= Исходный отрывок =
--

Валентин ЛУКЬЯНИН
Счастье быть человеком
Все же поразительная это штука — критическая интерпретация!
Ведь совсем еще недавно читал я повесть Владислава Крапивина "Трое с
площади Карронад", читал азартно и самозабвенно, испытывая при этом пусть
немного и незаконное (адресована-то повесть подросткам), но, как мне тогда
казалось, полноценное художественное наслаждение, — и вот теперь, под влиянием
статьи Александра Разумихина, под влиянием его интерпретации, вдруг засомневался
не только в достоинствах повести, но даже и в собственном вкусе.
Впечатляющая, надо признать, статья: напористая, ироничная, а главное, очень
конкретная — ни одного аргумента без подкрепления соответствующими цитатами из
крапивинского текста! Читаешь — и за голову хватаешься: да как же я сам, опытный
вроде читатель, сразу всего этого не заметил — на поверхности же лежало!..
В расстроенных чувствах полез я снова в книгу Крапивина, имея теперь уже под
рукою пособие в виде статьи Разумихина. Легко отыскал в тексте одну
процитированную фразу, за ней другую, третью... И вдруг спохватился: да что же
это получается? Вроде бы сами по себе цитаты верны, но... Присмотрелся
внимательней, и передо мною мало-помалу стали приоткрываться "строительные
леса" интерпретации.
Давайте вместе проследим, как это делается.
Вот эпизод из второго абзаца статьи. Критик пересказывает одну из ситуаций
повести, подготавливая цитирование: "На новом месте Славка видит маленькую
площадь, справа, от нижних улиц, к которой взбегали две лестницы со ступенями из
ракушечника". А цитата дальше идет такая: "Наверно, здорово мчаться по
этим лестницам, когда кончились уроки!" Конечно, любой нормальный читатель
ощутит диссонанс между непроизвольным мальчишеским порывом (мчаться по
лестницам!) и какой-то очень уж показной добропорядочностью (дескать, мчаться-то
мчаться, да не в ущерб урокам). На такое восприятие автор статьи и рассчитывает,
но на всякий случай усугубляет ожидаемое впечатление еще одной цитатой
(относительно "интеллигентного мальчика одиннадцати с половиной лет")
и заключительным пассажем уже от собственного лица: "И восклицательный знак
после этих слов ("..когда кончились уроки!" —В. Л.) придает им совсем
уж издевательский характер". Так завершается в статье создание
выразительного образа малолетнего филистера, которого якобы В. Крапивин
предлагает своим читателям в качестве положительного героя.
И все-то получается складно, только есть одна загвоздка: маленькая площадь, к
которой — вы помните? — взбегали две лестницы, находится не просто "на
новом месте", как уклончиво сообщает нам Ал. Разумихин, а перед крыльцом
школы, где предстоит учиться Славке. Критик "забыл" об этой частности, а
между тем, согласитесь, она заставляют совсем иначе воспринимать Славкин порыв:
оказывается, Славка по чисто мальчишечьей логике (кстати, совершенно
естественной для его возраста) оценивает преимущество будущей своей школы. И еще
одна неувязка: слова об "интеллигентном мальчике", привлеченные Ал.

--

= Строки =
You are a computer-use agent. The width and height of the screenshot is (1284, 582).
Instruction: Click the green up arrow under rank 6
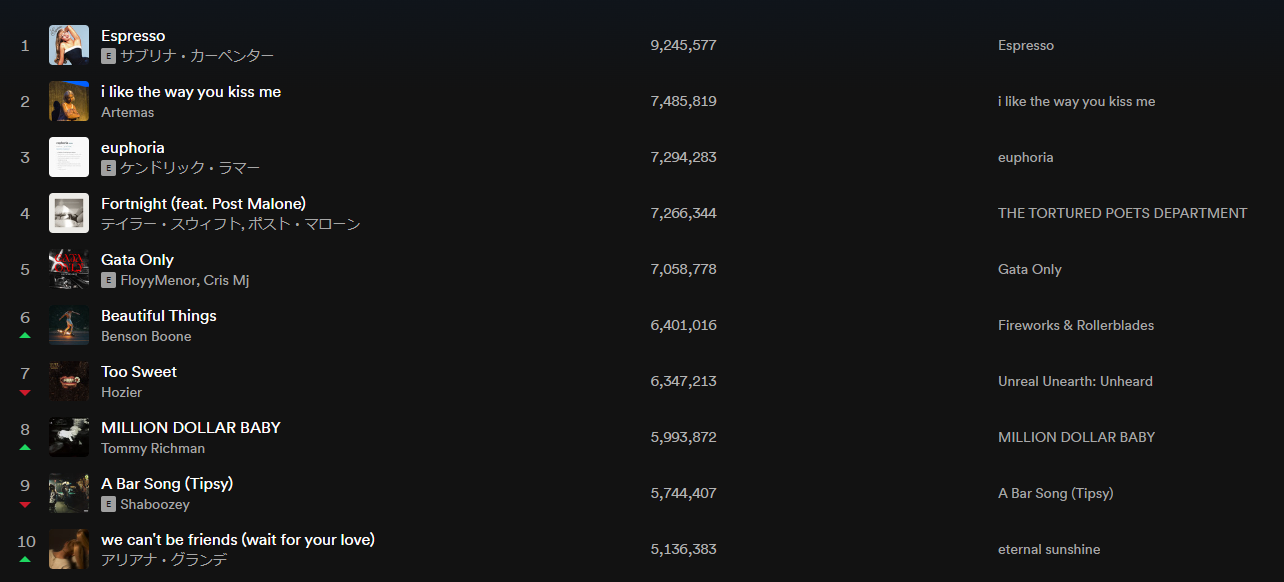(x=25, y=336)
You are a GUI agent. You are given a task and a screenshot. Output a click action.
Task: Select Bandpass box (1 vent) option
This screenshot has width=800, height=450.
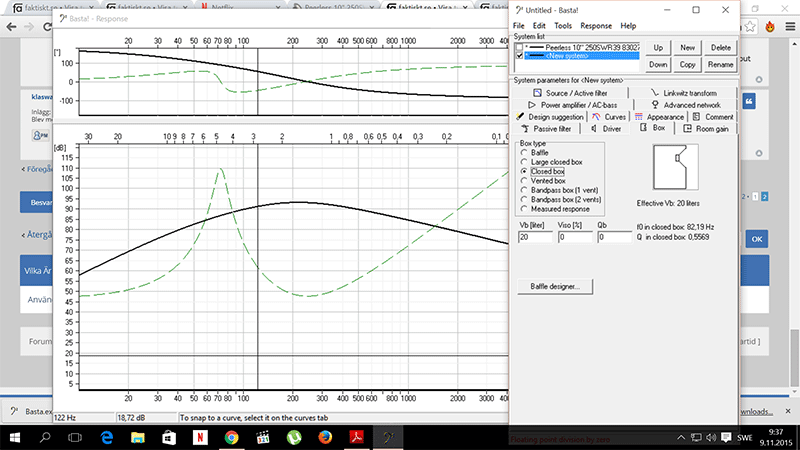(523, 190)
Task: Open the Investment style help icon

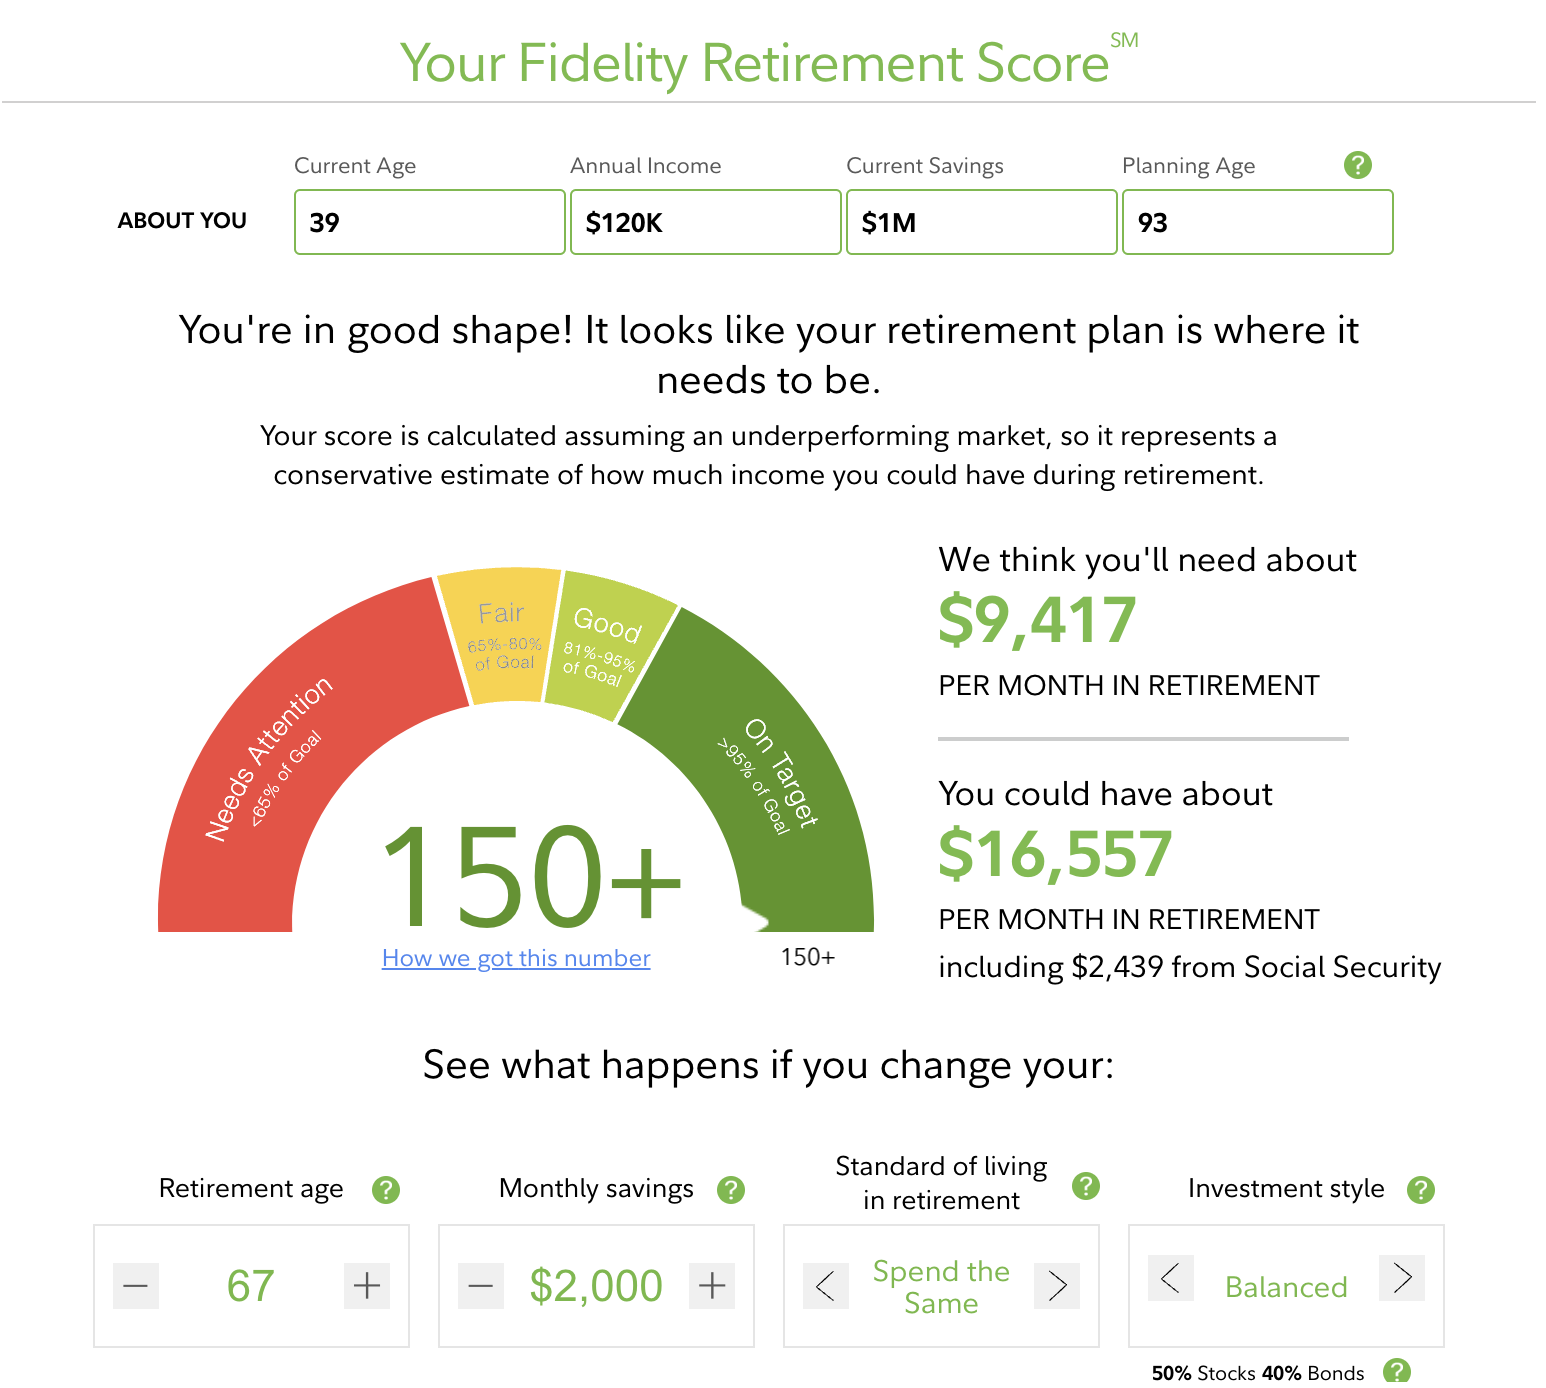Action: coord(1419,1189)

--

= Письменное задание =
Где, судя по отрывку о повести «Трое с площади Карронад», находится маленькая площадь, к которой взбегали две лестницы? Строки для этого не понадобятся.

= Итоговый ответ =
Перед крыльцом школы, где предстоит учиться Славке.